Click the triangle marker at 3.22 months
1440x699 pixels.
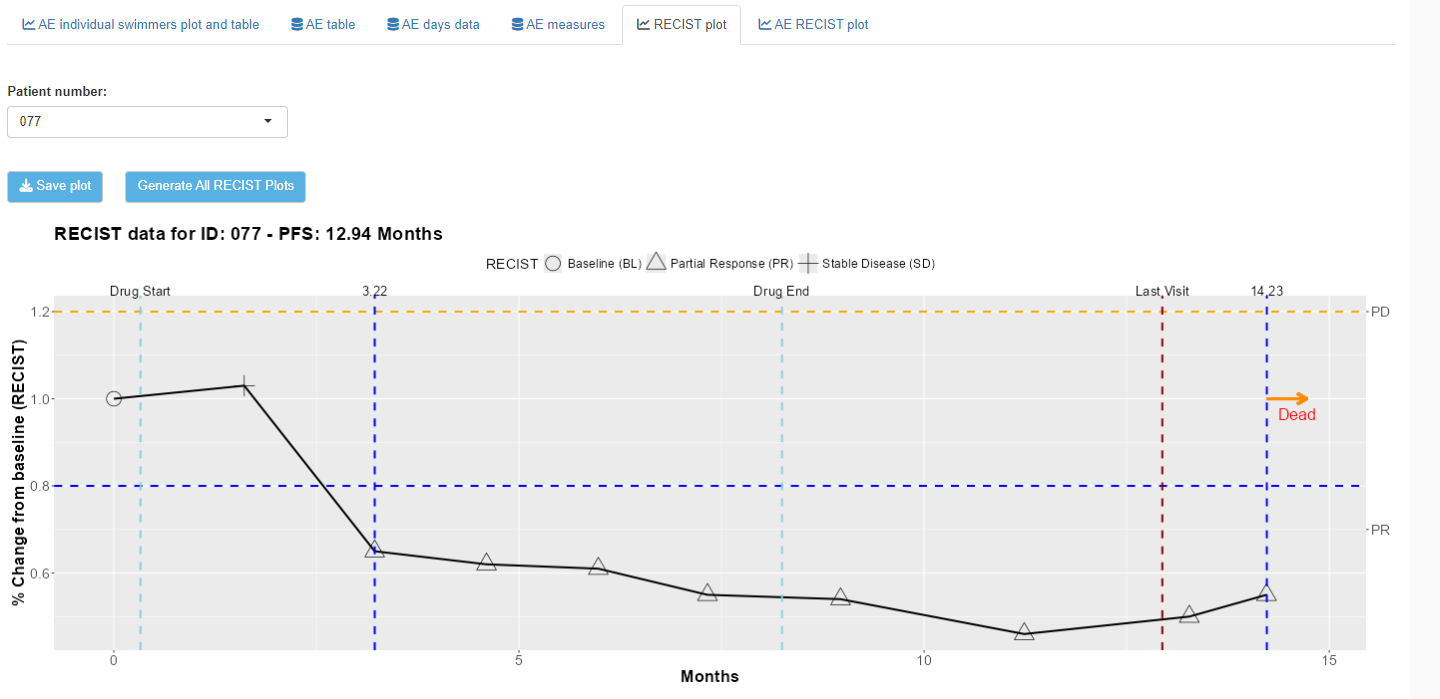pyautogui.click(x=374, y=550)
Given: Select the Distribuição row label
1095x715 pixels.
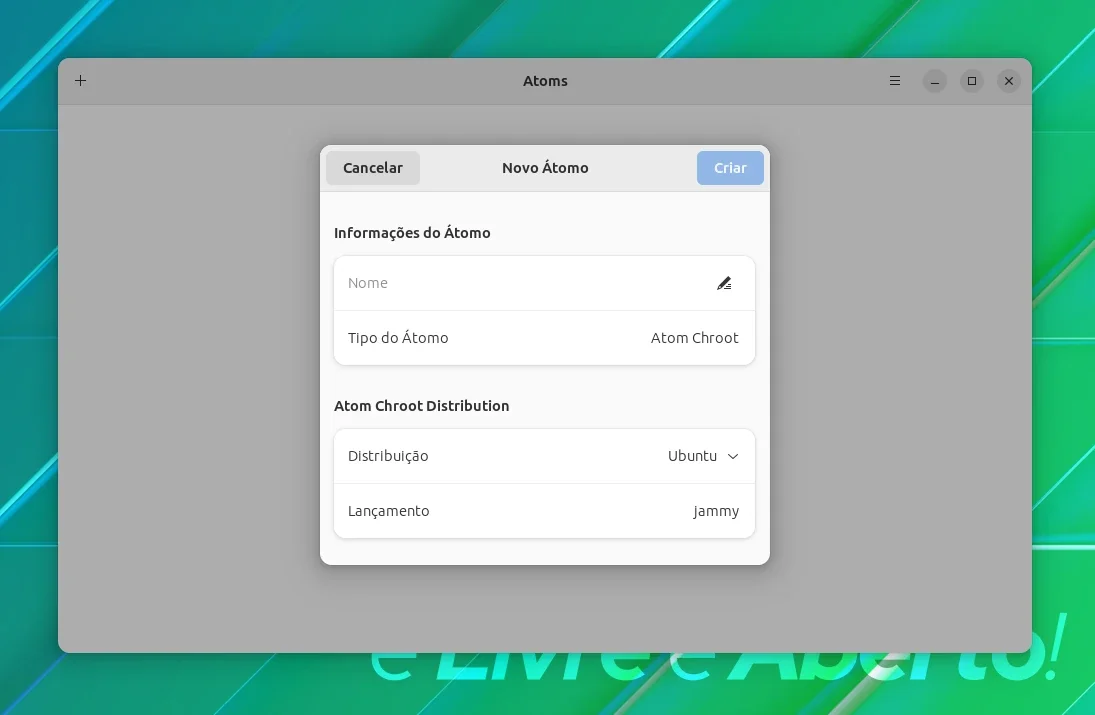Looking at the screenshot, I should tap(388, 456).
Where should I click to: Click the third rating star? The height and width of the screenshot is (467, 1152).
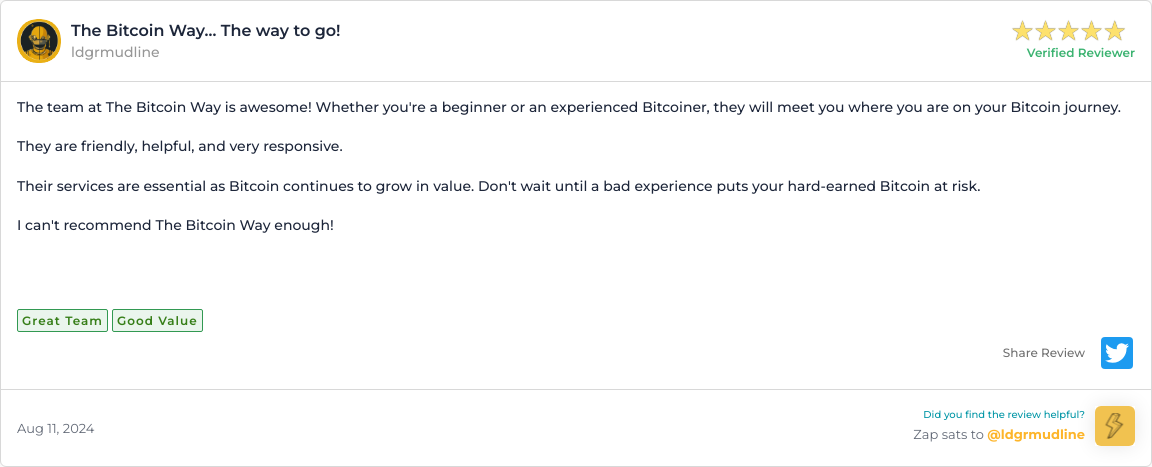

※ ※ ※

Your goal. Print the data exactly as written, dropping any images it holds.

Finished task.
Click the triangle marker at 3.22 months
1440x699 pixels.
pyautogui.click(x=374, y=550)
Given: Select the Distribuição row label
1095x715 pixels.
Looking at the screenshot, I should tap(388, 456).
Where should I click to: Click the third rating star? The height and width of the screenshot is (467, 1152).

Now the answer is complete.